Закончив говорить, Рибаджо, вольготно раскинувшись в мягком кресле, блаженно чмокая губами, облизывал испечённое бабушкой кремовое пирожное. Василиса тоже взяла с подноса сладкое угощение и, рассматривая его недоуменно спросила:
– Ну и что? Это всё?! Просто зажила и всё? Ты нас дурачишь, Рибаджик?
– Отдашь своё пирожное – буду рассказывать дальше. Нет? И суда нет!
– Шантажёр! – возмущённо завопил Кешка, пряча под крылышко, предназначенное ему угощение. – Шантажёр! Вымогатель-сладкоед!
– Какой я тебе шантажёр?! – в свою очередь возмутился Рибаджо, – я весь вечер буду рассказы рассказывать, напрягаться, а награда где? Ты вот, курица, сидишь на плечике у бабушки и молчишь, а мне работать надо. Я собираюсь перемещать вас в один из лондонских музеев, а силы где взять?

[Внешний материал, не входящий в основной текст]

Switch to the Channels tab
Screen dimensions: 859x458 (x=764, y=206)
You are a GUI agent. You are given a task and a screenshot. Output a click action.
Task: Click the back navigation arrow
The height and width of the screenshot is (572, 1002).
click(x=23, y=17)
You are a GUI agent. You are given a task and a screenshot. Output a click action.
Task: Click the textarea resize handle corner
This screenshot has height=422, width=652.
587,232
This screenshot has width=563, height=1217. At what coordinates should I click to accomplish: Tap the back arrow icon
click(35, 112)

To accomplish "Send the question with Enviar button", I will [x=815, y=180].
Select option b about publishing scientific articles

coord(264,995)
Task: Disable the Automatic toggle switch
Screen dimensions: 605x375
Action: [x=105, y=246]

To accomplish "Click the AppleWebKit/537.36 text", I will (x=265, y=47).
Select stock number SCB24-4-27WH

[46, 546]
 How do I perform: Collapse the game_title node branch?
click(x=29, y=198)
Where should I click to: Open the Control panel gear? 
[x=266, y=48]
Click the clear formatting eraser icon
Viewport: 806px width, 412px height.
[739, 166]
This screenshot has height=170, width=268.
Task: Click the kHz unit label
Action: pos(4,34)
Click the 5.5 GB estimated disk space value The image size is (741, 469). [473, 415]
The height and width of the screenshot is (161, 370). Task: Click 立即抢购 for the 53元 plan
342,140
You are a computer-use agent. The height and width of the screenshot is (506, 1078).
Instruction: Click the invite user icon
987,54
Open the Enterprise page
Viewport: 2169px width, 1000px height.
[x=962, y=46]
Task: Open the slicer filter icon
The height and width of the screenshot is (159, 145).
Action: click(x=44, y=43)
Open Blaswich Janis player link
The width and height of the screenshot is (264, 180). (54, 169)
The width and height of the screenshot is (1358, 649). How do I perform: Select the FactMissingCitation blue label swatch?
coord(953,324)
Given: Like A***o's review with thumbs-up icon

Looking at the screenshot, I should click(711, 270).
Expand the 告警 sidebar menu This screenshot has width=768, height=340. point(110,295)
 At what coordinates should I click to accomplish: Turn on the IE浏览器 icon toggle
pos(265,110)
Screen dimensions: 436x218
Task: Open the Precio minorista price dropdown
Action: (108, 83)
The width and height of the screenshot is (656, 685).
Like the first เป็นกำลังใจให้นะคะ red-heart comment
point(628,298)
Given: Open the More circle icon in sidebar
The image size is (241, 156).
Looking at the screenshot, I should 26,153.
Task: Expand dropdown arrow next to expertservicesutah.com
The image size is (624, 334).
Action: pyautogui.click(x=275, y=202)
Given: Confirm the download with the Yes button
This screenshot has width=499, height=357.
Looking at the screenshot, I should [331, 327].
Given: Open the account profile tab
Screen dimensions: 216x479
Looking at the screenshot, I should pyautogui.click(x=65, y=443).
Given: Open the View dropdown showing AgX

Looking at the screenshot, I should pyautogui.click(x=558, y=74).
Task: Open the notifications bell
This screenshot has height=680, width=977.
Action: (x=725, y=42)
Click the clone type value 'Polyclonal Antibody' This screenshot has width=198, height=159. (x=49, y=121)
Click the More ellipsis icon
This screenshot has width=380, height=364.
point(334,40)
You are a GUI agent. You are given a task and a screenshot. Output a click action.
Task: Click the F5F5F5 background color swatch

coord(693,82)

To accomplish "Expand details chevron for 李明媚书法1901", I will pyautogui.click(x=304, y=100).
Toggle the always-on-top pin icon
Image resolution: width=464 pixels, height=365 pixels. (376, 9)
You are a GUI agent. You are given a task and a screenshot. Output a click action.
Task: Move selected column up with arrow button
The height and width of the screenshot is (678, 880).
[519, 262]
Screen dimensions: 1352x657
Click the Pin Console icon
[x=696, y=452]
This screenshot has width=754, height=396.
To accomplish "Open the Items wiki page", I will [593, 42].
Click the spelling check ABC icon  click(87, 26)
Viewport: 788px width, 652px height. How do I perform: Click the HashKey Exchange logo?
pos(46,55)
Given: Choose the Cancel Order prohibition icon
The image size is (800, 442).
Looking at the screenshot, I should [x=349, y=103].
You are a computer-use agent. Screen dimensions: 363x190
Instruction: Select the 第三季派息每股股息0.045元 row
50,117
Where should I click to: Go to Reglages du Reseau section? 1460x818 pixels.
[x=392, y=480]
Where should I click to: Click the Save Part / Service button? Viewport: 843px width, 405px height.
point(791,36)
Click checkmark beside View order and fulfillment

Бабушка молча встала и удалилась в кухню, а когда вернулась, поставила перед Рибаджо большое блюдо, на котором покоилась немалая кучка заварных пирожных.
– Подкрепляйся, сынок…
– Другое дело, – расплылся в медовой улыбке волшебник, – итак, для продолжения рассказа я приглашаю вас в прославленный Лондонский музей. Когда будите бродить по его залам, обязательно отыщите маленькую остроносую старушку в чёрном. Это и есть наша Мари. Она сама расскажет вам о себе и своей жизни. Мадам Мари довольно энергичная и разговорчивая дама, её жизнь похожа на увлекательный детектив, не менее интересный чем детективы леди Агаты Кристи.
– Что она делает в музее? Работает смотрителем? – поинтересовался Алька.
– Не совсем, – подмигнул мальчику Рибаджо, – она выставлена там как экспонат.
– Как же она расскажет нам о себе, если она экспонат? – не унимался Алька.
– Обижаешь, – хмыкнул Рибаджо. – Я всё-таки волшебник. Когда музей опустеет, и куранты Биг-Бена 54 пробьют двенадцать я вдохну в фигуру Мари жизнь. Увидите, это будет здорово! О! – встрепенулся Рибаджо, глядя на часы, – всем одеваться! Бабулечка засунь разноцветную курицу в варежку – зимой в Лондоне холодно и сыро, как бы не простыл прохвост.
54
куранты Биг– Бена – Традиционно Биг-Беном называют башню или установленный на ней часовой механизм, но на самом деле так именуется огромный колокол в часах. Биг-Бен в Лондоне имеет и официальное наименование – «Часовая башня Вестминстерского дворца».